Neither Roy nor Silla explicitly discloses determining the number of items aligned (matched) and performing operation if the number of items aligned are less than threshold number of levels.
Kumhyr teaches determining the number of items aligned (matched) and performing operation if the number of items aligned are less than threshold number of levels ([Kumhyr, Claim 13-15] “13. The program product of claim 12 wherein said instructions for step of determining if said advertisement is displayed includes the instructions for performing the steps of: determining a number of matched key items in content of said page; and determining if said number of matched key items is less than a predetermined lower threshold.  14. The program product of claim 13 wherein said advertisement is displayed if said number of matched key items is less that said predetermined lower bound.  15. The program product of claim 13 further comprising instructions for, if said number of matched key items is not less that said predetermined lower threshold, performing the step of determining if said number of matched key items is not less than a predetermined upper threshold, and wherein said advertisement does not display if said number of matched key items is not less than said predetermined upper threshold”).
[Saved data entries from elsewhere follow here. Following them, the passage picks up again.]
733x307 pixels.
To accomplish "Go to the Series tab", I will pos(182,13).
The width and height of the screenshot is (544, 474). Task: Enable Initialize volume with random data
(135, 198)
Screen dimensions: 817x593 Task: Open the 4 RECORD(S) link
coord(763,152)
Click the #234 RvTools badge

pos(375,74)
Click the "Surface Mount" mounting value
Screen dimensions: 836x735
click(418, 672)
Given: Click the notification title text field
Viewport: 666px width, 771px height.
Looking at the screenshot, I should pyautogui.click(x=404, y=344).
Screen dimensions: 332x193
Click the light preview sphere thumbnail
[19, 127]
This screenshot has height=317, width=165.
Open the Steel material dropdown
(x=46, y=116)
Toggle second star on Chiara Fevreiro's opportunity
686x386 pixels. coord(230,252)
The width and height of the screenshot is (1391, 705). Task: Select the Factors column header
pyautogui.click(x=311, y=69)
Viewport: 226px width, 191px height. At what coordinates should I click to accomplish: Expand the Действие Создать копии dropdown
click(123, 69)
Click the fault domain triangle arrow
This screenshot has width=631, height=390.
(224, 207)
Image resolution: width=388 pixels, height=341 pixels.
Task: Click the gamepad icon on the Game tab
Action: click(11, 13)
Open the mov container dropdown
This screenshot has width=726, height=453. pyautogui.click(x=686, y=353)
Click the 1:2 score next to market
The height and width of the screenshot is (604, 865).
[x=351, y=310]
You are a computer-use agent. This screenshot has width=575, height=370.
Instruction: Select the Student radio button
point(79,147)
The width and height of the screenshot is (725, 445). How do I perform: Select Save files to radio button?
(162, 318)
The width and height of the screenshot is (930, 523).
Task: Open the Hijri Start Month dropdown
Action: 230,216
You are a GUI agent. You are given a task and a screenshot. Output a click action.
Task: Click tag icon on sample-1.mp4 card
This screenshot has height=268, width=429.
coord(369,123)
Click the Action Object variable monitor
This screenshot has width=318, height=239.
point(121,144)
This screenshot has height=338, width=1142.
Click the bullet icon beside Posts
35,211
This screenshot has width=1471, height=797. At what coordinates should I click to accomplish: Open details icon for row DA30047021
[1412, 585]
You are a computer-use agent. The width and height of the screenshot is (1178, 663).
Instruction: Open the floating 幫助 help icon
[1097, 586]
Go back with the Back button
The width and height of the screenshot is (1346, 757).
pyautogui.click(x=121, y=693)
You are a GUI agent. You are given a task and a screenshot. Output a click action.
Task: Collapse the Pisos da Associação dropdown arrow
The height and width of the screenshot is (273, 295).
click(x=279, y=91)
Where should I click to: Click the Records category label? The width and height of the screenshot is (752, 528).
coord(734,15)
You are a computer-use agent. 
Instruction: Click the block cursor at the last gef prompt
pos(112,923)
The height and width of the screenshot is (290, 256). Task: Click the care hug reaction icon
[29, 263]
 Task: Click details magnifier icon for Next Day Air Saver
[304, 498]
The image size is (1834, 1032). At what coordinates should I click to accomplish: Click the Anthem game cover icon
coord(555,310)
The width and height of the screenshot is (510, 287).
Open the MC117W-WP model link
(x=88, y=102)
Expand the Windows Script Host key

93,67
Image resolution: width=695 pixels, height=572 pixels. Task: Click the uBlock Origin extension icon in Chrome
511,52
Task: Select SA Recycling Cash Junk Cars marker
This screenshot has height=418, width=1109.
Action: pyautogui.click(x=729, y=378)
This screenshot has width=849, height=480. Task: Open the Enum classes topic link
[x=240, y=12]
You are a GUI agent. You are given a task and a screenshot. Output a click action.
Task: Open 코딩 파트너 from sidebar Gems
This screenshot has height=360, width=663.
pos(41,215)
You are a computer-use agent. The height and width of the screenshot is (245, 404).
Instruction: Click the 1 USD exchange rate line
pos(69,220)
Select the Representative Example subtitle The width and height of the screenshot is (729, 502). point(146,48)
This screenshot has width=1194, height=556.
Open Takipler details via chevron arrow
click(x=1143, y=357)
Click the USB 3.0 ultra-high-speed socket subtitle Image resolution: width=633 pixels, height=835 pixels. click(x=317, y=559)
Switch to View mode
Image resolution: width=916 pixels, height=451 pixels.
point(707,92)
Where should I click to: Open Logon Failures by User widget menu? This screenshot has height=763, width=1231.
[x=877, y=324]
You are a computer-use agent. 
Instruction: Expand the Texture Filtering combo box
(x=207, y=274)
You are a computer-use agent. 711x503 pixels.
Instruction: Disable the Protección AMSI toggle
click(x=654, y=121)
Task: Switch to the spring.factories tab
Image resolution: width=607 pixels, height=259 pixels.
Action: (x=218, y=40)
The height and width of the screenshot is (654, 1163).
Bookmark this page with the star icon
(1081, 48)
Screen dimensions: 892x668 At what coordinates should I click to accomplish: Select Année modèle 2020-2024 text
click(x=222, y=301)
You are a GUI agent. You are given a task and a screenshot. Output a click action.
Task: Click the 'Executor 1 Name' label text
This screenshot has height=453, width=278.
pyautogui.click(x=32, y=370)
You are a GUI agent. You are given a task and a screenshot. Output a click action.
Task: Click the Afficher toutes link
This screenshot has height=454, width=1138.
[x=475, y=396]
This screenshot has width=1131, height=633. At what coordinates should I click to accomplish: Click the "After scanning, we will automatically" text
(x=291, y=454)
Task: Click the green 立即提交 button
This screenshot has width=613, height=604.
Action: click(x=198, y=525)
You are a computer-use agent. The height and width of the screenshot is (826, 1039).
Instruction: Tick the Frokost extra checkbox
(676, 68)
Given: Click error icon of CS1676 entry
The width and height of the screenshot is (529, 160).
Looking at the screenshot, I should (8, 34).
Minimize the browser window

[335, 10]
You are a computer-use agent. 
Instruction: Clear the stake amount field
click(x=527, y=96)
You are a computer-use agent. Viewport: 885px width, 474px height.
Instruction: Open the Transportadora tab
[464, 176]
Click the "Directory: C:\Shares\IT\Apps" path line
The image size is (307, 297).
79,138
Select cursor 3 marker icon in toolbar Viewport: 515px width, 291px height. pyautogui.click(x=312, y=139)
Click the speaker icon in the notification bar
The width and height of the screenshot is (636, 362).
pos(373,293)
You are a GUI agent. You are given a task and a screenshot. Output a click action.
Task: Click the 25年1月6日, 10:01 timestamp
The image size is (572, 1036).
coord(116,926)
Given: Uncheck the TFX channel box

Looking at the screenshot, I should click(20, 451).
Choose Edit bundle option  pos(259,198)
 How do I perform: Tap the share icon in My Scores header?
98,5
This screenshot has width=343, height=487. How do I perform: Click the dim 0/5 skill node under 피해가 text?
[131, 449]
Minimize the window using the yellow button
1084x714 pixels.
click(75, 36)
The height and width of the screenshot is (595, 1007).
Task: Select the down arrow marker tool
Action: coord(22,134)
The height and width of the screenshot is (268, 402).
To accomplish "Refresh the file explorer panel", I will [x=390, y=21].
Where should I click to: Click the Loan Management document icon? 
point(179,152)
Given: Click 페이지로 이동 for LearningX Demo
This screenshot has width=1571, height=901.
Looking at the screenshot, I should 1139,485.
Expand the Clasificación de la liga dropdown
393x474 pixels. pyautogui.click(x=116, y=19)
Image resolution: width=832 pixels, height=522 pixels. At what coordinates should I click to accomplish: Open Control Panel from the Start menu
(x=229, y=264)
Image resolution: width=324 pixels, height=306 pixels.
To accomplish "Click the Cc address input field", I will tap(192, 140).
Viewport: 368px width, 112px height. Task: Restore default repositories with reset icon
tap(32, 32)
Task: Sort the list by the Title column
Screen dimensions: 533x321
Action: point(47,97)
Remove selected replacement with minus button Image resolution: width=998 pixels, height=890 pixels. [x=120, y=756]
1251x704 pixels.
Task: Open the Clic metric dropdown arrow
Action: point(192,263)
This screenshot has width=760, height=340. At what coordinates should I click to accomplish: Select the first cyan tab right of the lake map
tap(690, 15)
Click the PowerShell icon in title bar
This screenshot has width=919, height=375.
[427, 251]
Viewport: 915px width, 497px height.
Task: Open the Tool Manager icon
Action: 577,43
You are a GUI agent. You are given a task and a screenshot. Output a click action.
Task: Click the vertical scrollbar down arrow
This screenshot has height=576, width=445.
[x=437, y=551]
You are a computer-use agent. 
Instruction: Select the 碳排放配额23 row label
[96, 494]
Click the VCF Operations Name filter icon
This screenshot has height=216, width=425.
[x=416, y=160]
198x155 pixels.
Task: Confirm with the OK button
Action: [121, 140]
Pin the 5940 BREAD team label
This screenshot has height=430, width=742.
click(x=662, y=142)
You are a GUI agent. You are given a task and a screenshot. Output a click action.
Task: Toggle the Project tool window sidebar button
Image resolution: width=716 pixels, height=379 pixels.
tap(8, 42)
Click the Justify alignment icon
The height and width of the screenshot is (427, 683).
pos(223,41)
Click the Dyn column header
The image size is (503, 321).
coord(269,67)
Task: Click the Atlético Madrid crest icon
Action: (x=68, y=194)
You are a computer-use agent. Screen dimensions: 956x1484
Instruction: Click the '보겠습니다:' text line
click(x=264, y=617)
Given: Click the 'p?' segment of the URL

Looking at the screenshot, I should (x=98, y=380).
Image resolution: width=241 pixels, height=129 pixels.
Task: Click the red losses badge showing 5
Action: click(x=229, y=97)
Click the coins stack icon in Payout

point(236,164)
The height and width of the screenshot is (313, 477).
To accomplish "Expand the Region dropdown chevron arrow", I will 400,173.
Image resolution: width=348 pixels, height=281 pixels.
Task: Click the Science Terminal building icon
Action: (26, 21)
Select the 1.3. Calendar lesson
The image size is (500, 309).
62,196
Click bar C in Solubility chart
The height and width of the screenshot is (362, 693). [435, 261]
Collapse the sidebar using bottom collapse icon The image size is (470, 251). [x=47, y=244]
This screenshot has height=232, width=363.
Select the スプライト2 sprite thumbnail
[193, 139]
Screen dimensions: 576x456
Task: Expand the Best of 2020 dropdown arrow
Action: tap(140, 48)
Before the effective filing date of the invention to a person of ordinary skill in the art, it would have been obvious, having the teachings of Roy, Silla, Bhattacharjee, and Kumhyr to use the method of determining the number of items aligned (matched) and performing operation if the number of items aligned are less than threshold number of levels of Kumhyr to implement the method of hierarchical classification system of Roy, Silla, and Bhattacharjee. The suggestion and/or motivation to do so is to avoid the inconsistency of classification result between parent node and child nodes.
Claim 12 is a system claim having similar limitation to the method claim 4. Therefore, it is rejected with the same rationale as claim 4 above.
Claim 20 is a non-transitory computer-readable medium claim having similar limitation to the method claim 4. Therefore, it is rejected with the same rationale as claim 4 above.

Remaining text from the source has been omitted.